Deciphering the Role of Neuroendocrine Transcript Expression in the Efficacy of LSD1 Inhibitor RG6016 for Small Cell Lung Cancer

Small cell lung cancer (SCLC) is a severe type of lung cancer, accounting for 15% of lung tumors and characterized by rapid progression and poor treatment options, with a survival rate in refractory cases usually under one year. A recent study by Mohammed et al. indicated that targeting epigenetic regulation through Lysine Specific Demethylase-1 (LSD1) could be a promising therapeutic strategy for SCLC. RG6016, an LSD1 inhibitor, has shown efficacy in both laboratory and animal models of SCLC.

In this research, the team identified a distinctive gene expression profile linked to neuroendocrine characteristics that can predict the response to RG6016 in SCLC cell lines. RG6016 was tested on 19 SCLC cell lines, demonstrating significant activity, particularly in a subset of these lines. The study found that classic SCLC cell lines were more responsive to RG6016 than variant ones, with a statistically significant difference (p-value 0.0055). Out of 11 classic SCLC cell lines, nine were sensitive to RG6016, while seven out of eight variant cell lines were not affected by the treatment.

The differential gene expression analysis highlighted ASCL1, a transcription factor crucial for the development of pulmonary neuroendocrine cells and previously identified as necessary for the survival of most SCLCs. ASCL1, along with other neuroendocrine markers DDC and GRP, were among the top differentially expressed genes. Additionally, the study discovered that some SCLC cell lines resistant to RG6016 had c-MYC amplifications, indicating a possible resistance mechanism.

The researchers established an RG6016 response gene expression pattern that correlates well with growth inhibition, using baseline expression of neuroendocrine transcripts and c-MYC amplification status. This pattern was also found to have a strong correlation between in vitro and in vivo responses. For instance, the cell line NCI-H510A, which was positive for the response signature, had its xenograft growth inhibited by RG6016 treatment, while the negative NCI-H526 xenografts were not affected.
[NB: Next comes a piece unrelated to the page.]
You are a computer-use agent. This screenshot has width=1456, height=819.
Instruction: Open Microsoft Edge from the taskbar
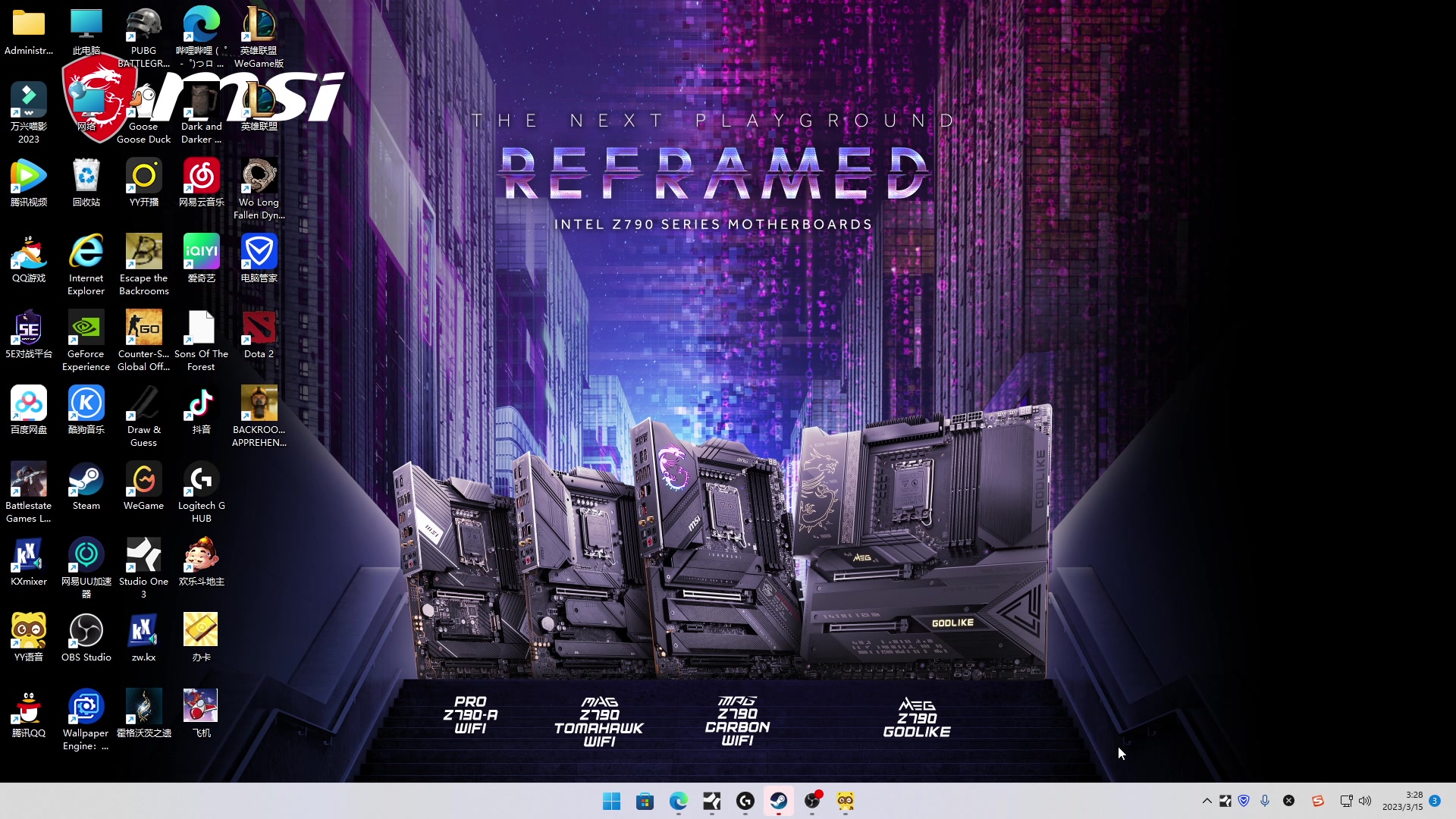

The study suggests that the gene expression signature responsive to RG6016 could potentially be used to identify patients who are more likely to benefit from LSD1-targeted therapies. The research was presented at the 107th Annual Meeting of the American Association for Cancer Research by Francesca Milletti and colleagues, and published in Cancer Research 2016;76(14 Suppl):Abstract nr 4708.